La escalada militar entre Irán y Estados Unidos alcanzó un nuevo punto crítico con bombardeos sobre territorio iraní y el cierre del Estrecho de Ormuz, uno de los puntos de tránsito más importantes del comercio marítimo mundial. El impacto sobre las cadenas de suministro globales es inmediato: aumento del precio del petróleo, suba de los costos de fletes y nuevas presiones sobre las ya tensionadas rutas del transporte internacional de contenedores. Para Paraguay, la crisis vuelve a encender las alertas sobre los costos logísticos y la disponibilidad de contenedores.

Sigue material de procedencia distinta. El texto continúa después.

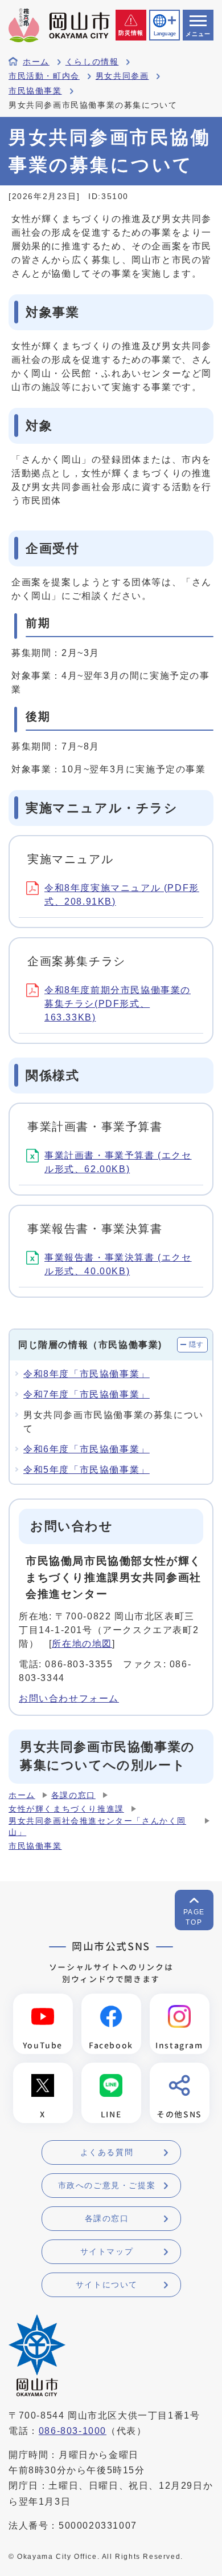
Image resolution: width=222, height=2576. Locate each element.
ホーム (36, 62)
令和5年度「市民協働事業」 (86, 1470)
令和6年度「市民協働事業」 (86, 1449)
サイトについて (107, 2284)
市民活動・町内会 (44, 76)
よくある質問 (107, 2152)
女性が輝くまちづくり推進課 (66, 1809)
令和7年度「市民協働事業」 (86, 1394)
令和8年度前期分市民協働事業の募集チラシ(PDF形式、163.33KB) (117, 1003)
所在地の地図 (82, 1644)
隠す (196, 1344)
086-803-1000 (72, 2431)
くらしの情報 (92, 62)
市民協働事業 (35, 91)
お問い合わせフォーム (69, 1698)
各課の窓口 (73, 1795)
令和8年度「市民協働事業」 (86, 1374)
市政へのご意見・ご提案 (107, 2185)
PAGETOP (194, 1917)
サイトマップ (107, 2251)
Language (164, 34)
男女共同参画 (122, 76)
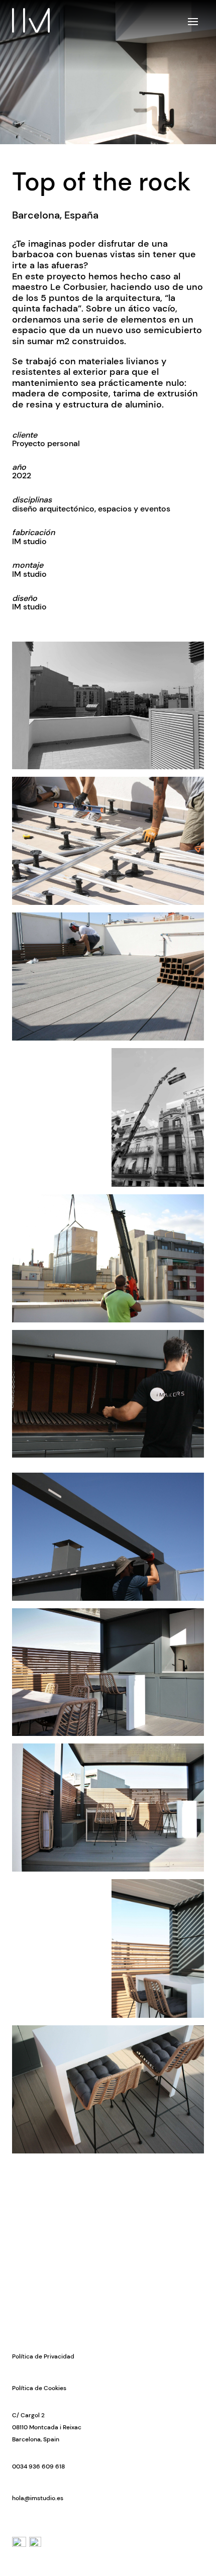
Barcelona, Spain (35, 2439)
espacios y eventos (134, 508)
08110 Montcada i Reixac (46, 2427)
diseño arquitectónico (53, 508)
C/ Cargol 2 (28, 2415)
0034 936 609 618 (38, 2466)
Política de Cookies (39, 2388)
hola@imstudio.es (37, 2498)
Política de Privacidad (43, 2356)
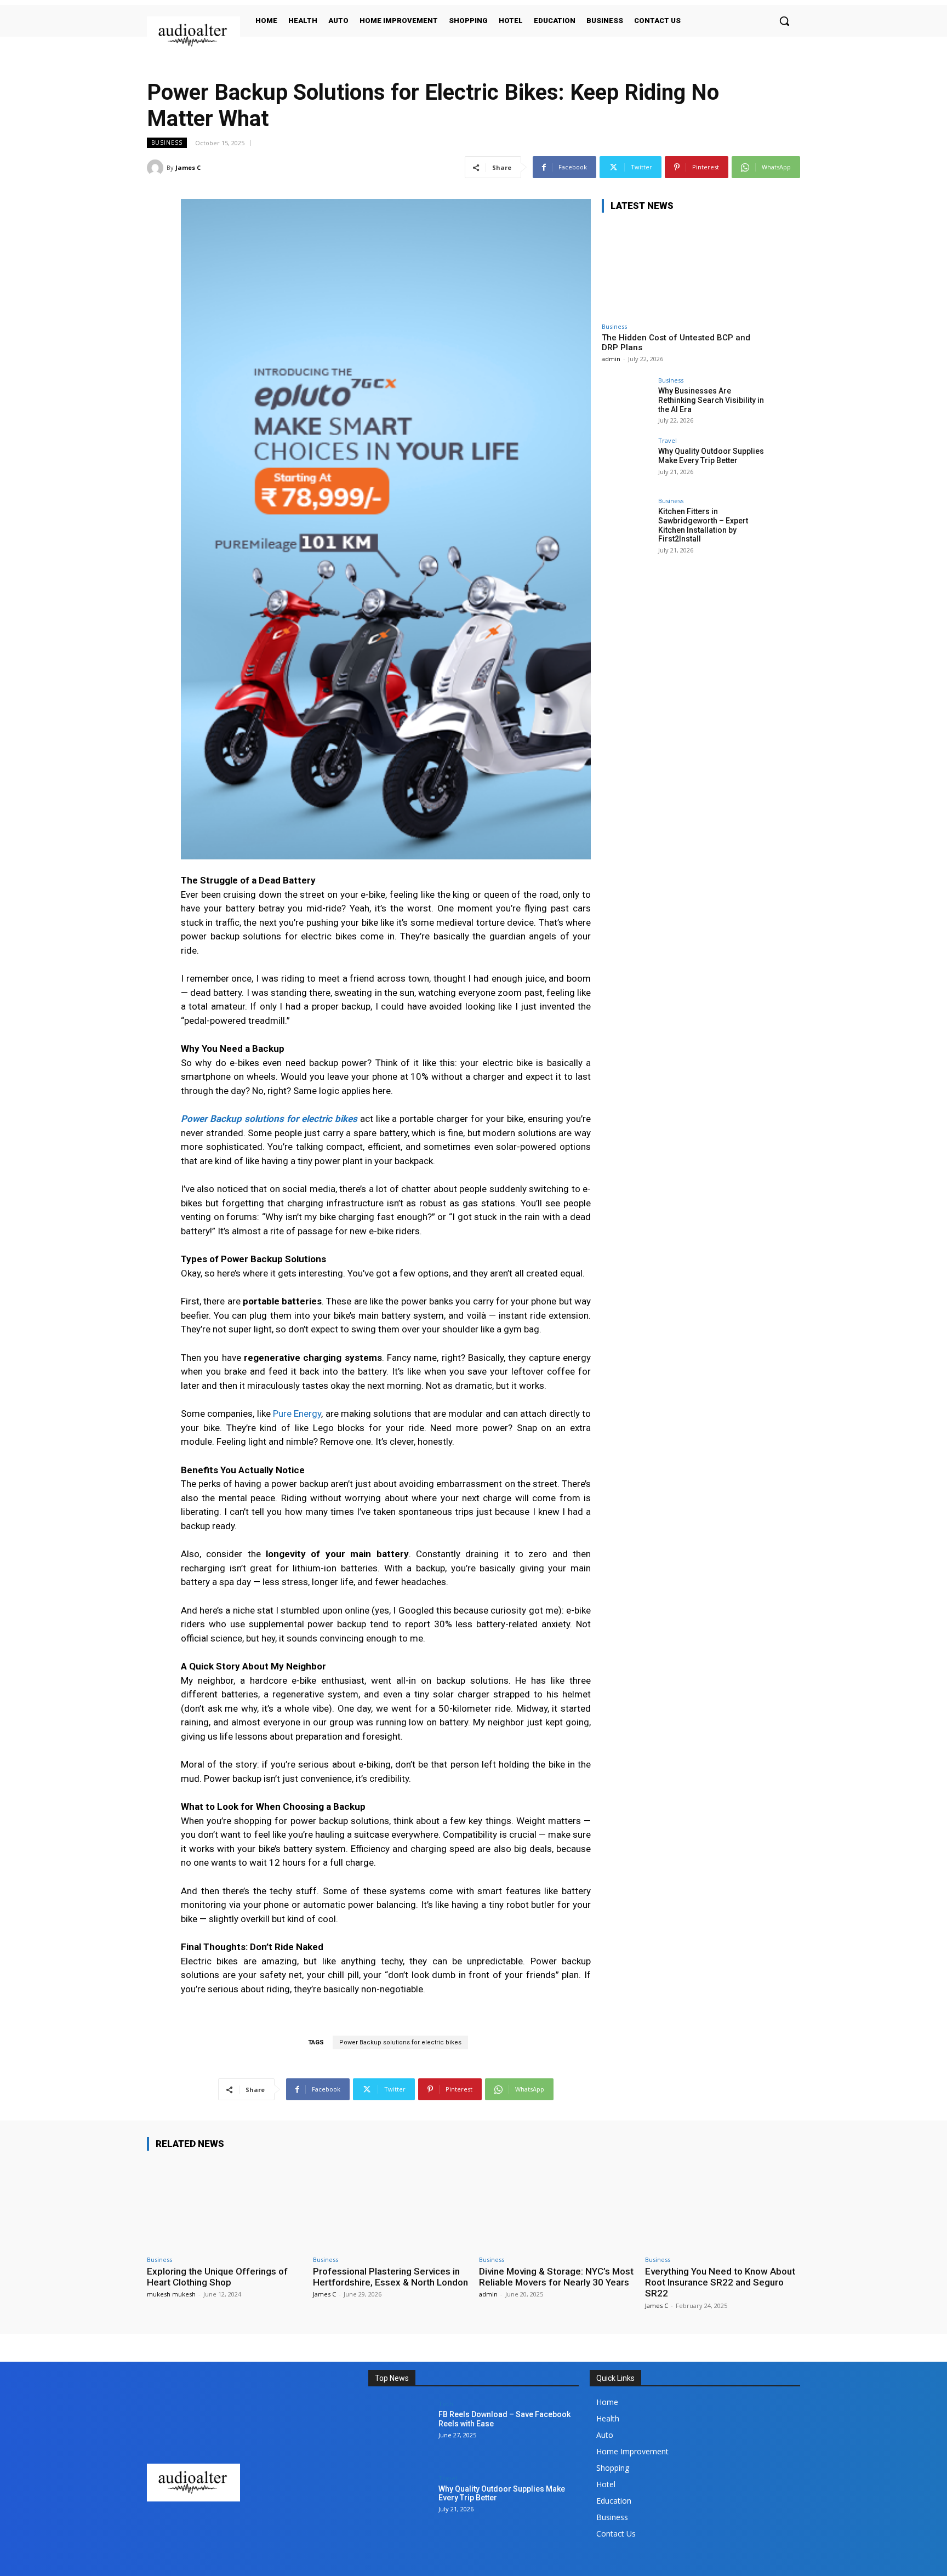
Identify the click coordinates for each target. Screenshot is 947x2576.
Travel (667, 440)
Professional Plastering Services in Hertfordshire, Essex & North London (390, 2277)
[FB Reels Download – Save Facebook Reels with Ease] (399, 2432)
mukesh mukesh (171, 2294)
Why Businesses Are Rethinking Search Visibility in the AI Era (711, 400)
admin (611, 359)
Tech (445, 2404)
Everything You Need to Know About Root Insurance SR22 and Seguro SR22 (720, 2282)
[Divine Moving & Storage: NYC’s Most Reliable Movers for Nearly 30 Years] (556, 2205)
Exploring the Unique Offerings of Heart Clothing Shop (217, 2277)
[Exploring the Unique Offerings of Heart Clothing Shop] (224, 2205)
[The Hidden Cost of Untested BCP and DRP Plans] (684, 269)
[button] (784, 21)
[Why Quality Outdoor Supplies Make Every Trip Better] (626, 462)
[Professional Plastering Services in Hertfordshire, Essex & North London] (390, 2205)
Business (166, 142)
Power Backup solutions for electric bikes (400, 2042)
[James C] (157, 167)
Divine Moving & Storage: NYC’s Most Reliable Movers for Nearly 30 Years (556, 2277)
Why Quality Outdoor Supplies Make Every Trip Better (711, 456)
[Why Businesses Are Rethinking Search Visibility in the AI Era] (626, 401)
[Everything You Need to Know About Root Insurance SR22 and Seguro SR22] (722, 2205)
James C (188, 167)
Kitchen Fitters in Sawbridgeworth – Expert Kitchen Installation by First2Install (703, 525)
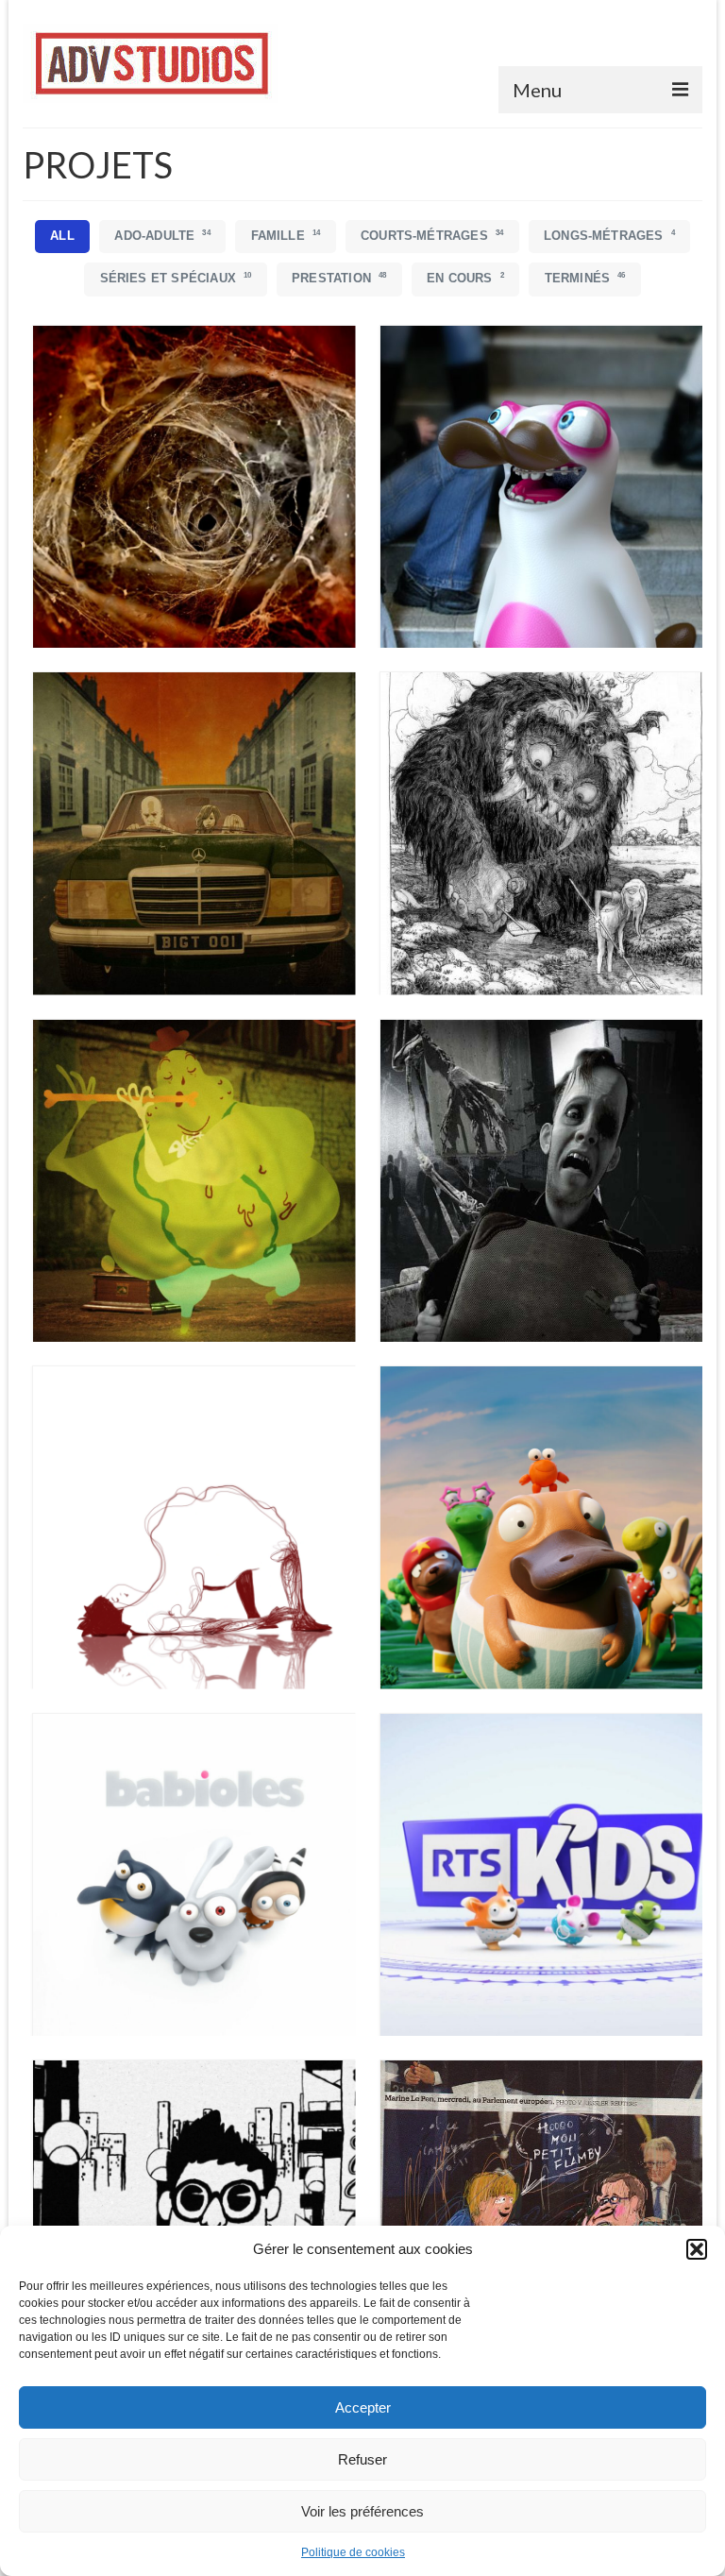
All (62, 236)
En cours (465, 278)
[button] (696, 2249)
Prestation (339, 278)
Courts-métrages (432, 236)
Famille (286, 236)
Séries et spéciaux (176, 278)
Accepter (363, 2407)
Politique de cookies (353, 2552)
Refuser (362, 2459)
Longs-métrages (609, 236)
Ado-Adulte (162, 236)
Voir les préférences (362, 2511)
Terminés (585, 278)
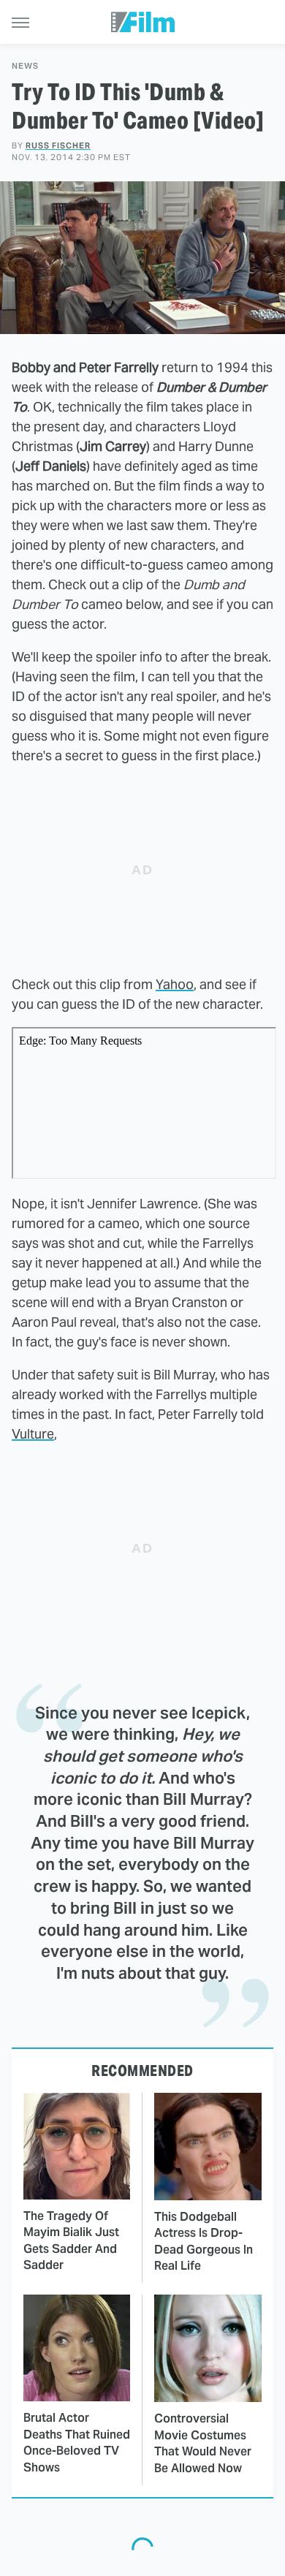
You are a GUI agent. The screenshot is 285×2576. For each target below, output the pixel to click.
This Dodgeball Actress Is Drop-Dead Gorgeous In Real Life (203, 2241)
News (25, 66)
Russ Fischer (58, 145)
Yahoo (175, 984)
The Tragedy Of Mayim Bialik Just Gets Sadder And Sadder (71, 2240)
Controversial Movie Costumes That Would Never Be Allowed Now (202, 2443)
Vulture (33, 1433)
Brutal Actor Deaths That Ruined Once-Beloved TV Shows (76, 2442)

Golfo Pérsico. El conflicto entre Irán y Estados Unidos se recrudeció de forma dramática en las últimas horas, con bombardeos sobre territorio iraní y el cierre del Estrecho de Ormuz, según informó el diario La Nación en su edición del 15 de julio de 2026. La noticia representa la escalada militar más grave en la región desde el inicio de las tensiones y tiene consecuencias directas sobre el comercio marítimo mundial.
El Estrecho de Ormuz es un paso estratégico por donde transita aproximadamente el 20% del comercio mundial de petróleo. Su cierre, aun parcial o temporal, dispara de inmediato los precios del crudo y de los combustibles marinos, encarece los fletes y altera las rutas de navegación en una zona ya afectada por la inestabilidad en el Mar Rojo.
Para el sector logístico global, esta nueva crisis se suma a un escenario que ya registraba congestión en puertos asiáticos, tarifas spot en alza y un adelantamiento de embarques por la incertidumbre geopolítica. Según había señalado recientemente Judah Levine, Head of Research de Freightos, los combustibles marinos aún se mantenían entre un 20% y un 30% por encima de los niveles previos al conflicto en Medio Oriente, y la nueva escalada podría profundizar esa tendencia.
Impacto en Paraguay. Para Paraguay, país mediterráneo que depende del transporte fluvial y marítimo para el 80% de su comercio exterior, el agravamiento del conflicto en el Golfo Pérsico enciende las alertas. El aumento del precio del combustible impacta directamente en el costo de los fletes fluviales y marítimos. La inestabilidad en las rutas globales puede provocar escasez de contenedores vacíos y demoras en los puertos de transbordo que afectan a los exportadores paraguayos.
ANÁLISIS DE OPINIÓN
Por el equipo de redacción de Mundo Fluvial Marítimo
Ormuz, un conflicto lejano que golpea en el río Paraguay
La geopolítica no es un tema ajeno al sector fluvial. Cada misil que cruza el cielo de Medio Oriente, cada estrecho que se cierra, cada barril de petróleo que sube de precio, impacta en la cadena de costos que termina en nuestras barcazas, en nuestros puertos y en el bolsillo del exportador paraguayo.
El cierre del Estrecho de Ormuz es una noticia grave para el comercio mundial. Para Paraguay, que ya carga con el sobrecosto de la mediterraneidad y con pasos críticos sin dragar, un nuevo shock externo es un recordatorio de la necesidad de fortalecer la infraestructura propia, negociar con inteligencia los costos de los fletes y diversificar las rutas de salida al mundo.
La estabilidad global es un bien escaso. En tiempos de incertidumbre, la previsibilidad logística se vuelve un activo estratégico. Paraguay debe seguir trabajando para que su Hidrovía sea un factor de competitividad, incluso cuando el mundo se sacude.